**Given information:**
——

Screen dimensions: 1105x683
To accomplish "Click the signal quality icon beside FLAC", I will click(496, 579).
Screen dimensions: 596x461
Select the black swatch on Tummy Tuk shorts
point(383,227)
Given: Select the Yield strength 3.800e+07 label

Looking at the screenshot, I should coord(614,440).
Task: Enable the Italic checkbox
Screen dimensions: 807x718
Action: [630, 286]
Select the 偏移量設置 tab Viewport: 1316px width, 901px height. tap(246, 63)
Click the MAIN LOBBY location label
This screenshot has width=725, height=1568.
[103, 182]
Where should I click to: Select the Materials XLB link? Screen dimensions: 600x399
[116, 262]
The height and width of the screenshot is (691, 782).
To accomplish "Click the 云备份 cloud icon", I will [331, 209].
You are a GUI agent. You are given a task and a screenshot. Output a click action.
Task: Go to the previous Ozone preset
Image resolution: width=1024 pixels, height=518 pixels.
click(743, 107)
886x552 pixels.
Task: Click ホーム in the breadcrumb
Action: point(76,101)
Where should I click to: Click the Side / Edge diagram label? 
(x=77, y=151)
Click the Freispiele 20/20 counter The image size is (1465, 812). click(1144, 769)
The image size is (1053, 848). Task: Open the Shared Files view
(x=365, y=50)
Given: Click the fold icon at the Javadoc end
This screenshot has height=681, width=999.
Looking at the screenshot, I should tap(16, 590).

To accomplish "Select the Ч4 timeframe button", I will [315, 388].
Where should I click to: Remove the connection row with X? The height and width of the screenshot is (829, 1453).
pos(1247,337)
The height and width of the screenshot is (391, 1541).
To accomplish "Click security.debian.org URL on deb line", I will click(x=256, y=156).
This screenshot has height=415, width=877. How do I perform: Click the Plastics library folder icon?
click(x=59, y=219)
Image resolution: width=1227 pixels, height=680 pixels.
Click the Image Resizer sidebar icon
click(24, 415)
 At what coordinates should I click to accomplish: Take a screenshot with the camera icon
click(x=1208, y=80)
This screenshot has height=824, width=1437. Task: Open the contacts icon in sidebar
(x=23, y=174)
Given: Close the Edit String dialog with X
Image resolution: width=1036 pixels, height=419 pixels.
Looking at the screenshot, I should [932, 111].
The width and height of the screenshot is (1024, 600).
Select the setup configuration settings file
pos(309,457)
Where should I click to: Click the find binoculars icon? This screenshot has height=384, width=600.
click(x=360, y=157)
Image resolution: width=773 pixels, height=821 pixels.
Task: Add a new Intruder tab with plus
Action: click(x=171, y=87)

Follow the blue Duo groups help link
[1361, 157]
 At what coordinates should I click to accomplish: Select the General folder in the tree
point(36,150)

——

**Exercise requirements:**
What is needed is an exact copy of the lines above, from the one containing "Select the 偏移量設置" through the one containing "The height and width of the screenshot is (691, 782).", with nothing added.

**Solution to this exercise:**
Select the 偏移量設置 tab Viewport: 1316px width, 901px height. tap(246, 63)
Click the MAIN LOBBY location label
This screenshot has width=725, height=1568.
[103, 182]
Where should I click to: Select the Materials XLB link? Screen dimensions: 600x399
[116, 262]
The height and width of the screenshot is (691, 782).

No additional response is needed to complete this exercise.